• EXERCISE DIRECTIONS: Without the pictures, set down every record below exactly as it reads.

• RECORDS FOR THE TASK:
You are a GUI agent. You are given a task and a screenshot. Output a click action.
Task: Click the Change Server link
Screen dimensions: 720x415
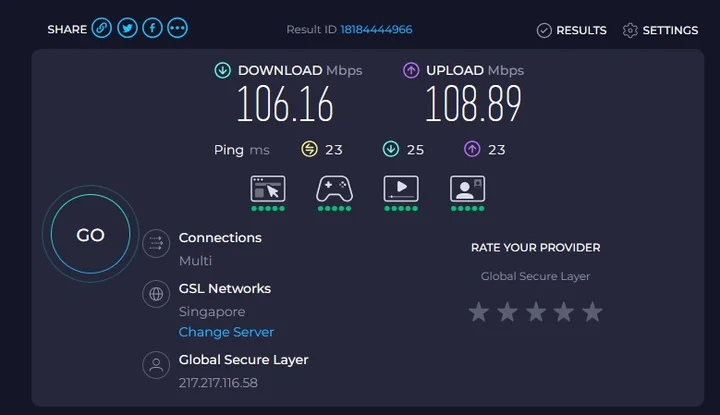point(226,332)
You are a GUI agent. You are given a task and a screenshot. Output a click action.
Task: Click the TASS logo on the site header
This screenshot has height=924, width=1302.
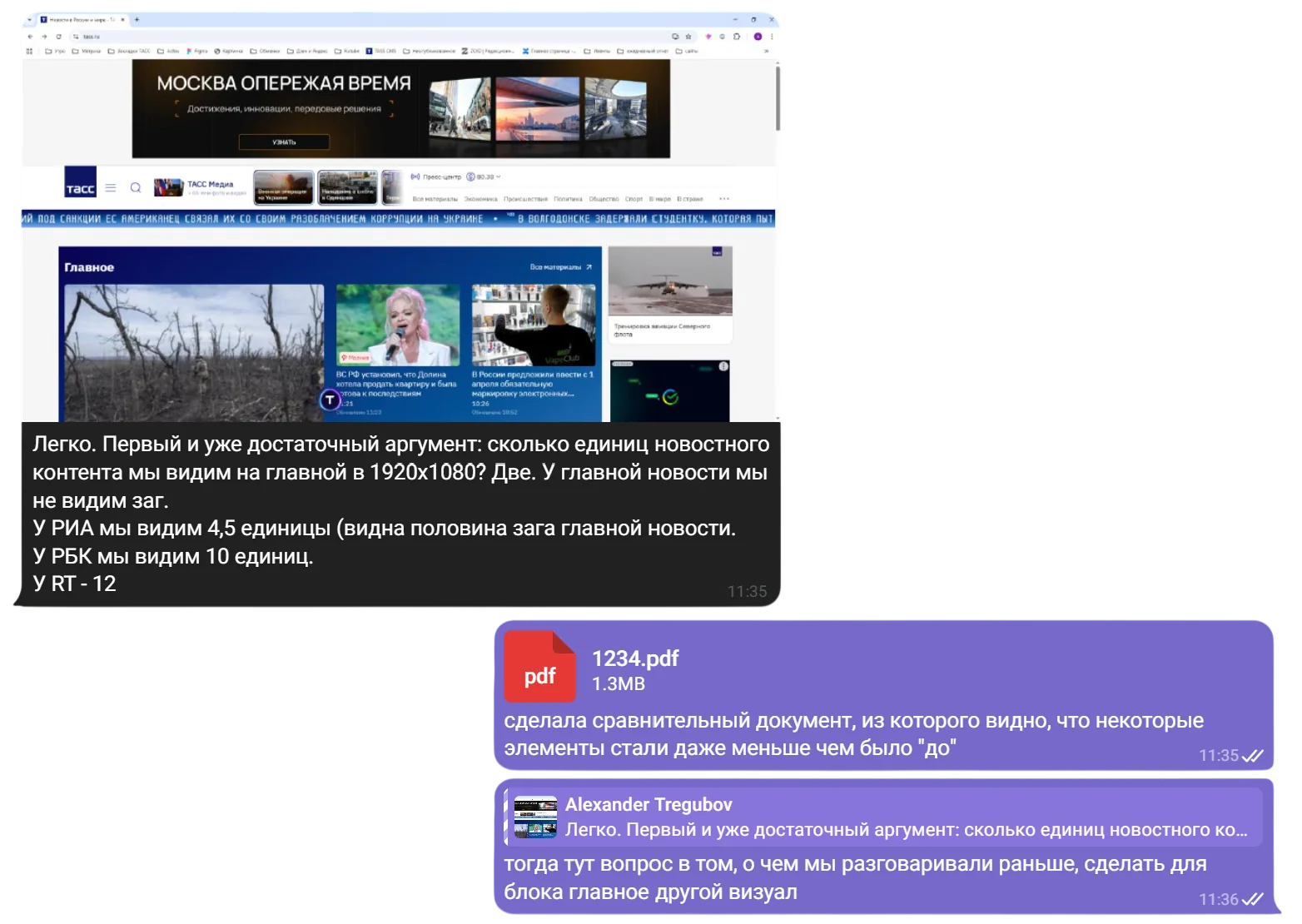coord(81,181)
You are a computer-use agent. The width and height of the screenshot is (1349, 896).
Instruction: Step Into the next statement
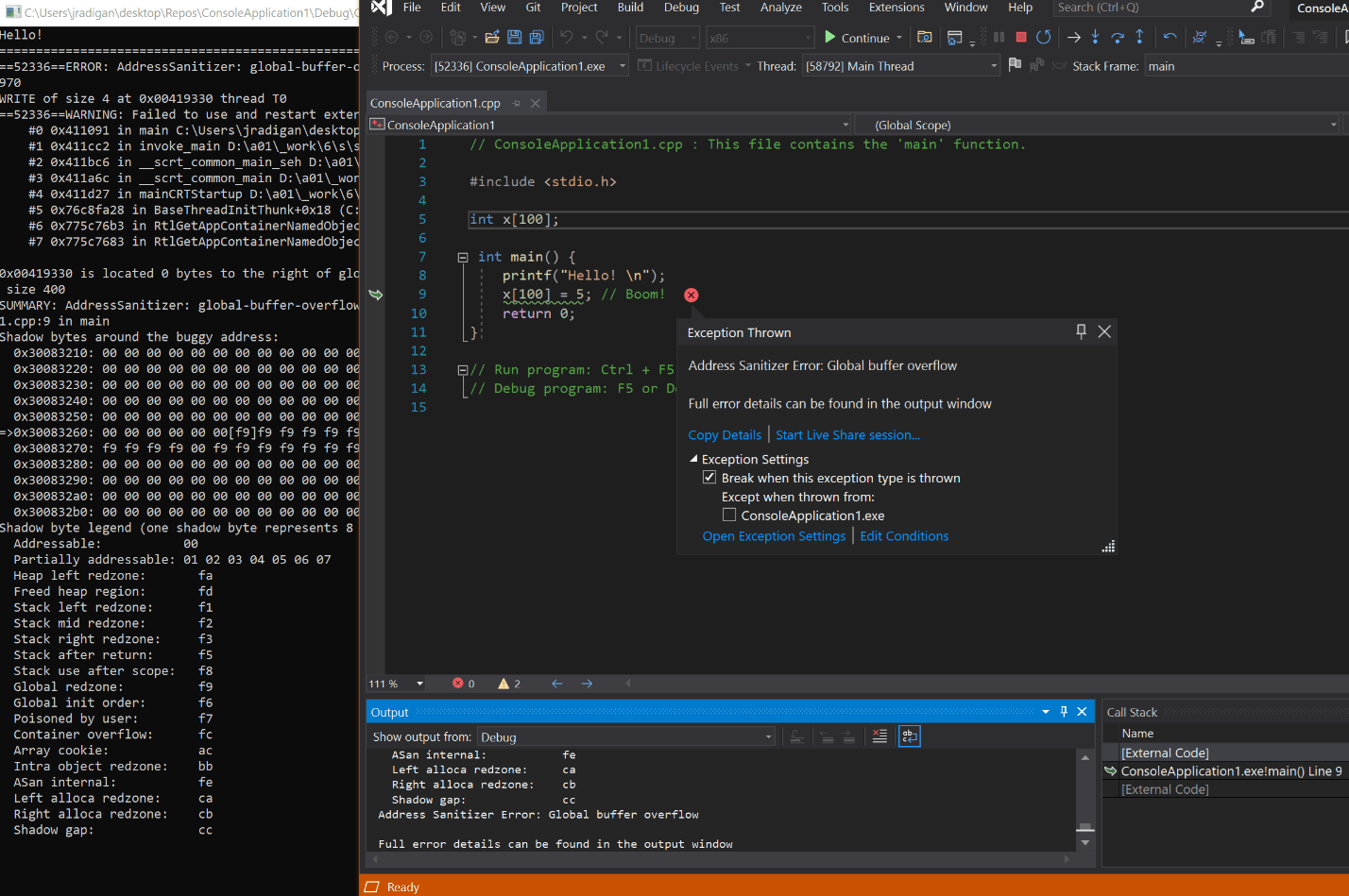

• RESULT OF THE EXERCISE:
You are a GUI agent. You are given a task and a screenshot. Output a click action.
Task: Click the Change Server link
Screen dimensions: 720x415
point(226,332)
You are a GUI agent. You are given a task and a screenshot. Output a click action.
Task: Click the TASS logo on the site header
This screenshot has height=924, width=1302.
coord(81,181)
You are a computer-use agent. The width and height of the screenshot is (1349, 896).
Instruction: Step Into the next statement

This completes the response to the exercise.